Thomas Lickona - seorang profesor pendidikan dari Cortland University - mengungkapkan bahwa ada sepuluh tanda-tanda jaman yang harus diwaspadai. Dan jika tanda-tanda ini sudah ada, maka berarti bahwa sebuah bangsa sedang menuju jurang kehancuran. Tanda-tanda yang dimaksud adalah :

(1) meningkatnya kekerasan di kalangan remaja;

(2) penggunaan bahasa dan kata-kata yang memburuk;

(3) pengaruh peer-group yang kuat dalam tindak kekerasan;

(4) meningkatnya perilaku merusak diri, seperti penggunaan narkoba, alkohol dan seks bebas;

(5) semakin kaburnya pedoman moral baik dan buruk;

(6) menurunnya etos kerja;

(7) semakin rendahnya rasa hormat kepada orang tua dan guru;

(8) rendahnya rasa tanggung jawab individu dan warga Negara;

(9) membudayanya ketidakjujuran;

(10) adanya rasa saling curiga dan kebencian di antara sesama.

Jika dicermati, ternyata kesepuluh tanda jaman tersebut sudah ada di zaman ini. Selain sepuluh tanda-tanda jaman tersebut, masalah lain yang tengah dihadapi oleh bangsa Indonesia adalah sistem pendidikan dini yang ada sekarang ini terlalu berorientasi pada pengembangan otak kiri (kognitif) dan kurang memperhatikan pengembangan otak kanan (afektif, empati, dan rasa). Padahal, pengembangan karakter lebih berkaitan dengan optimalisasi fungsi otak kanan. Mata pelajaran yang berkaitan dengan pendidikan karakter pun (seperti budi pekerti dan agama) ternyata pada prakteknya lebih menekankan pada aspek otak kiri (hafalan, atau hanya sekedar “tahu”).

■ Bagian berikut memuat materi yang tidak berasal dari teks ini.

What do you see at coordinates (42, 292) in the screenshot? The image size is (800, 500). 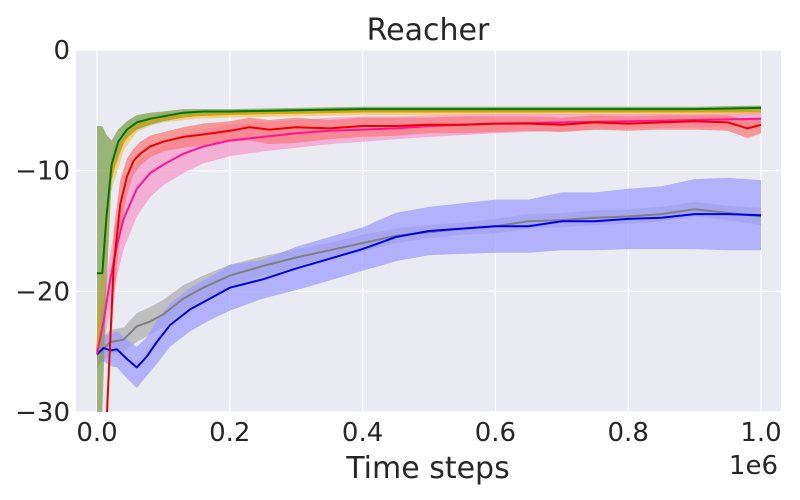 I see `y-tick-label: −20` at bounding box center [42, 292].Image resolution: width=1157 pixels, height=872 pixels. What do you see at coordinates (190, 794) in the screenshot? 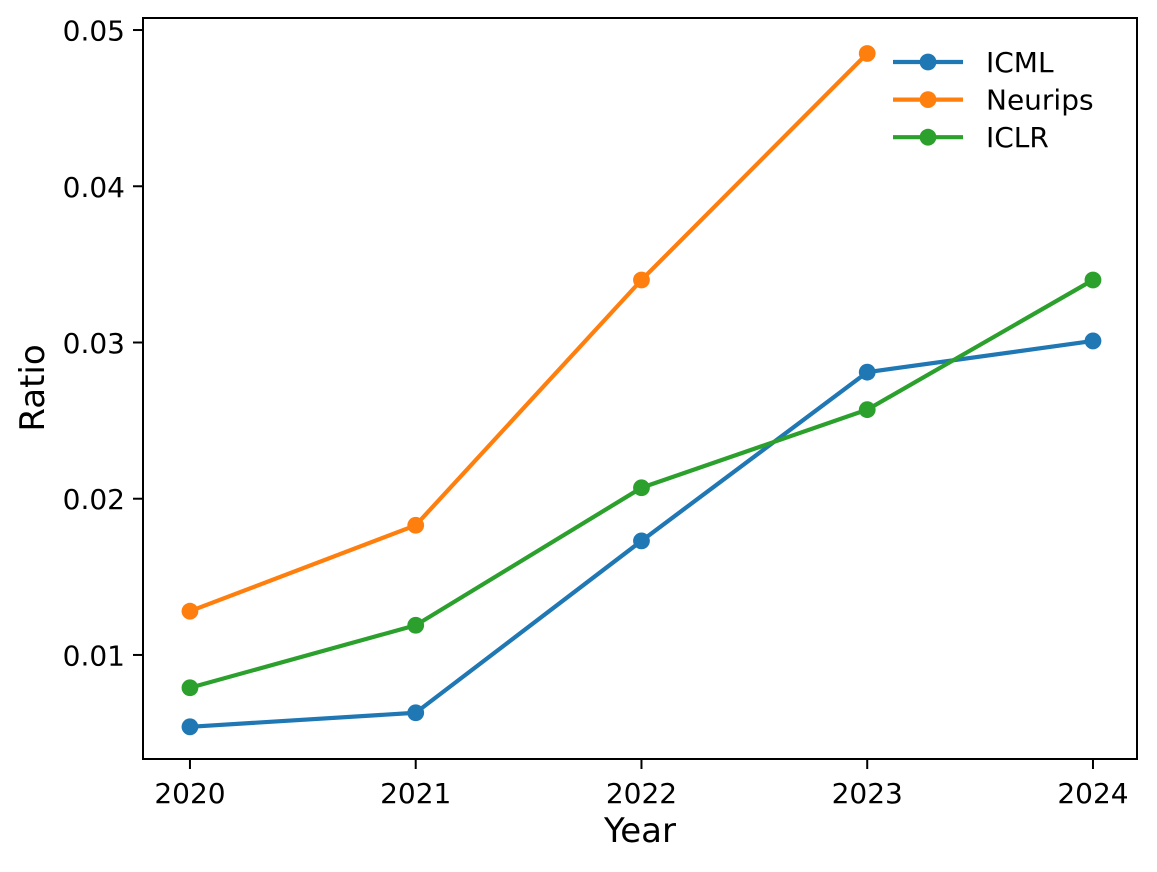
I see `x-tick-label: 2020` at bounding box center [190, 794].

Pembentukan karakter harus dilakukan secara sistematis dan berkesinambungan dengan melibatkan aspek “knowledge, feeling, loving, dan acting”. Pembentukan karakter dapat diibaratkan sebagai pembentukan seseorang menjadi body builder (binaragawan) yang memerlukan “latihan otot-otot akhlak” secara terus-menerus agar menjadi kokoh dan kuat.

Pada dasarnya, peserta didik yang kualitas karakternya rendah adalah peserta didik yang tingkat perkembangan emosi-sosialnya rendah, sehingga anak beresiko besar mengalami kesulitan dalam belajar, berinteraksi sosial, dan tidak mampu mengontrol diri. Mengingat pentingnya penanaman karakter di usia dini dan mengingat usia prasekolah merupakan masa persiapan untuk sekolah yang sesungguhnya, maka penanaman karakter yang baik di usia prasekolah merupakan hal yang sangat penting untuk dilakukan.

Thomas Lickona (1991) mendefinisikan orang yang berkarakter sebagai sifat alami seseorang dalam merespons situasi secara bermoral—yang dimanifestasikan dalam tindakan nyata melalui tingkah laku yang baik, jujur, bertanggung jawab, menghormati orang lain dan karakter mulia lainnya. Pengertian ini mirip dengan apa yang diungkapkan oleh Aristoteles, bahwa karakter itu erat kaitannya dengan “habit” atau kebiasaan yang terus menerus dilakukan.

Menurut Berkowitz (1998), kebiasaan berbuat baik tidak selalu menjamin bahwa manusia yang telah terbiasa tersebut secara sadar (cognition) menghargai pentingnya nilai-nilai identitas (valuing). Misalnya seseorang yang terbiasa berkata jujur karena takut mendapatkan hukuman, maka bisa saja orang ini tidak mengerti tingginya nilai moral dari kejujuran itu sendiri. Oleh karena itu, pendidikan identitas memerlukan juga aspek emosi. Menurut Lickona (1991), komponen ini adalah disebut “desiring the good” atau keinginan untuk berbuat baik.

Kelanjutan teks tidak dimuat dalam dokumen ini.